TASK OBJECTIVE >> Please copy the records from the line with "The width and" up to and including the last line of the records, requests included, and shift every coordinate in the answers by adding 41. Leave the pictures out.

--- start ---

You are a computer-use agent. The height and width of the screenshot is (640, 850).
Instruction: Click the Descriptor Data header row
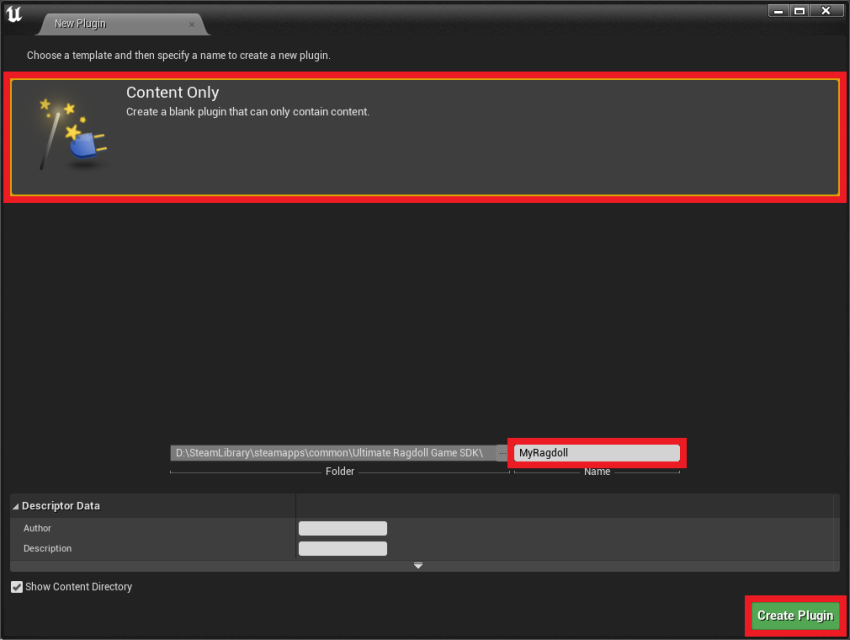[x=60, y=506]
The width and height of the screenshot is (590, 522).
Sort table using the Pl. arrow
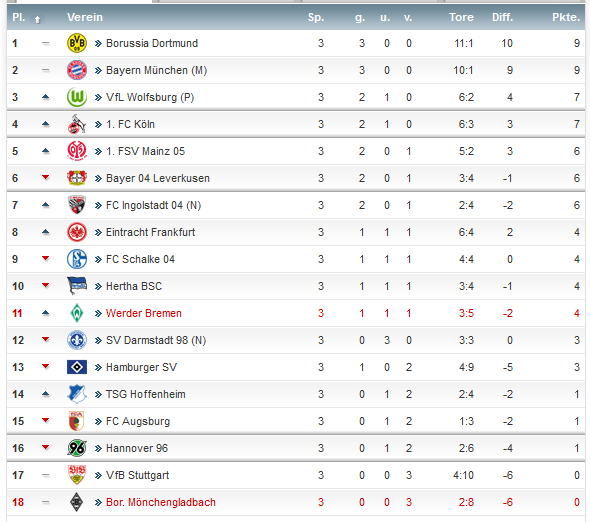[37, 20]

--- end ---

OUTPUT >>
The width and height of the screenshot is (590, 522).
Sort table using the Pl. arrow
[78, 61]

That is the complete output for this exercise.